Les dernières heures des Boulogne Boys...

Les dernières heures des Boulogne Boys...
Les Boulogne Boys sont sur le point, à l'instar des Gavroches et des Rangers, de s'auto-dissoudre. Si le porte-parole de la Tribune Boulogne, Philippe Pereira, a annoncé la très prochaine disparition des deux associtions sus-citées, une perquisition a été effectuée vendredi dans un espace du Parc des Princes réservé aux Boulogne Boys. Des indices auraient été trouvés, comme de la peinture suspecte.

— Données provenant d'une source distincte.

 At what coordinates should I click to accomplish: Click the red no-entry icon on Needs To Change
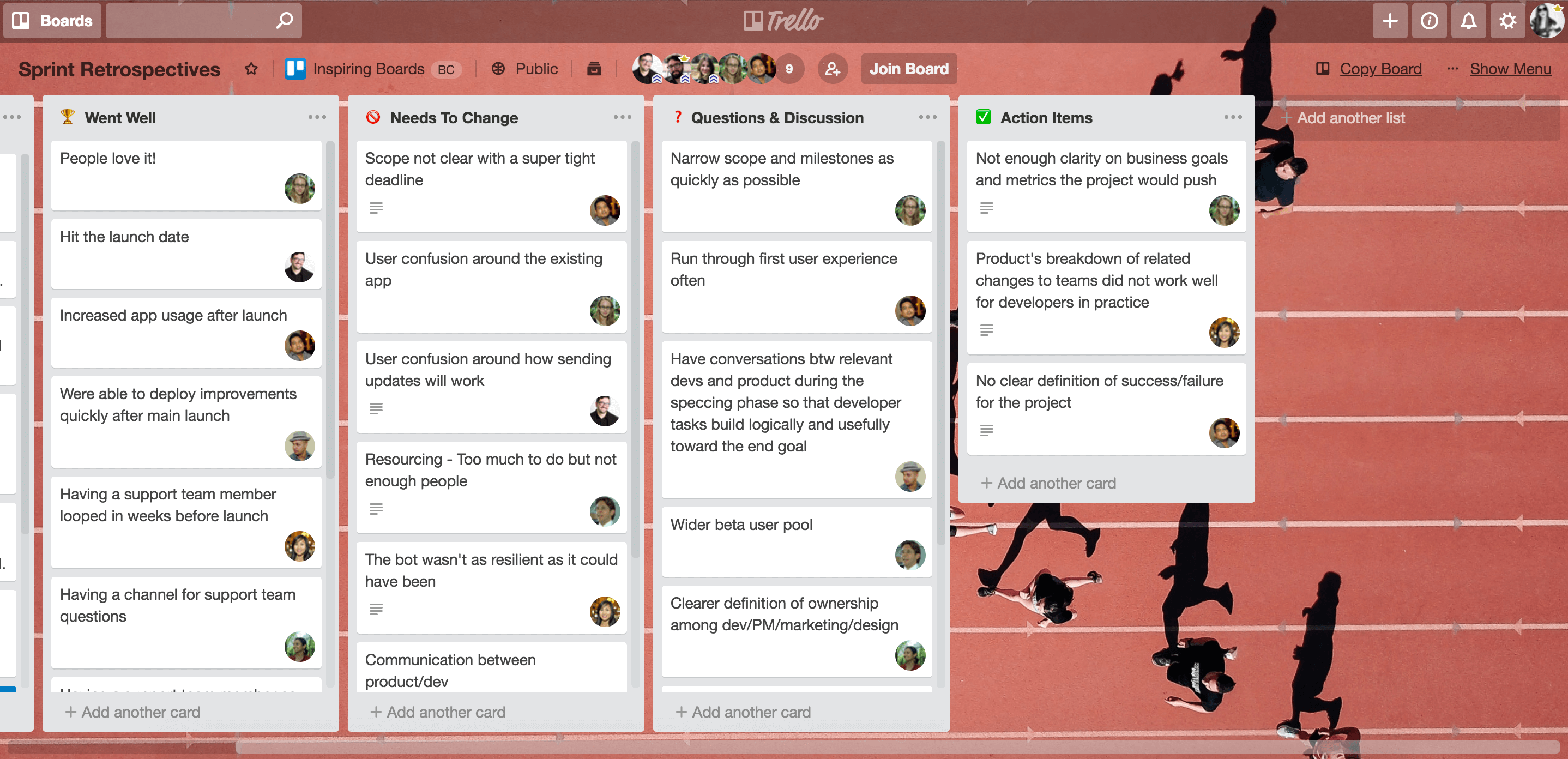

Ces nouveaux faits pourraient précipiter la décision de Michèle Alliot-Marie, qui avait annoncé qu'elle n'hésiterait pas à dissoudre les associations de supporters si les auteurs de la banderole injurieuse en faisait partie. Or, hier soir, sur RMC, philippe Pereira a bien précisé que les différentes associations de Boulogne n'hésiteraient pas à s'auto-dissoudre si telle était la sanction que voudraient leur infliger les Pouvoirs Publics. En effet, les dirigeants des associations souhaitent devancer les décisions du Ministre de l'Intérieur, et ce pour plusieurs raisons:

- Pour montrer la volonté des associations du Kop de Boulogne de se démarquer de la dizaine de fauteurs de troubles encore présents dans la tribune.

- Pour prouver que la dissolution n'est pas la solution, et que les incidents continueront malgré l'absence d'association dans le Kop. En effet, pour le porte-parole du Kop, seules des mesures prises à l'échelle nationale, dans tous les stades, permettront de faire sensiblement baisser la fréquence d'apparition de ces banderoles haineuses, ainsi que les bagarres, les actes racistes, etc... Ce ne sont pas des "mesurettes" de circonstances, sûrement prises à des fins d'aventage populistes que sincères et réfléchies.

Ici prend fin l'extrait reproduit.